BEGIN
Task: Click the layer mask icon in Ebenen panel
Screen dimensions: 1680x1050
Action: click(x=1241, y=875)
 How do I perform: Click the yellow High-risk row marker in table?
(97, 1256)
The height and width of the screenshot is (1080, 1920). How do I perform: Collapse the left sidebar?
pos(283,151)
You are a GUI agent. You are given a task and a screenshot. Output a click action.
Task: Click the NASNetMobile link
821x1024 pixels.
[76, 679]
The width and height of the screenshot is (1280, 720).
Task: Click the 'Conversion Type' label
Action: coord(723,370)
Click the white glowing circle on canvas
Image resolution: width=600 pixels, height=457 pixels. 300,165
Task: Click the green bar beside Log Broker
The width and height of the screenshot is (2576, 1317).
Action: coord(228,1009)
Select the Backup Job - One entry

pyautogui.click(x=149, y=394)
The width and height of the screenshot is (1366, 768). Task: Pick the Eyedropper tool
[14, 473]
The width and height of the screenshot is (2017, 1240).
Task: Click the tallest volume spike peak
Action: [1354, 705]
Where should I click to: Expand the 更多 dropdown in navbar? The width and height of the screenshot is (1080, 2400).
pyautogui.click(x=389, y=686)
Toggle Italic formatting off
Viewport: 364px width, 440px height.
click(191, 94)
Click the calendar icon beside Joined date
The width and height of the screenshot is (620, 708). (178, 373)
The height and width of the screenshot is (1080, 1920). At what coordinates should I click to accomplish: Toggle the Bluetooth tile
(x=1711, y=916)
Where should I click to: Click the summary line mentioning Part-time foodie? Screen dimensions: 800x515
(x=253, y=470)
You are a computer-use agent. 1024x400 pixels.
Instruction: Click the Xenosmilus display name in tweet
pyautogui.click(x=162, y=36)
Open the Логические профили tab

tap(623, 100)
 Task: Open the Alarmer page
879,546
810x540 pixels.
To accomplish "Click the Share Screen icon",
END
Stated problem.
Rewrite the items between the lines holding "Where should I click to: Expand" and "click(191, 94)", inclusive, with their requests left unchanged and every coordinate in the answers offset by 3.

Answer to the exercise.
Where should I click to: Expand the 更多 dropdown in navbar? The width and height of the screenshot is (1080, 2400).
pyautogui.click(x=392, y=689)
Toggle Italic formatting off
Viewport: 364px width, 440px height.
click(194, 97)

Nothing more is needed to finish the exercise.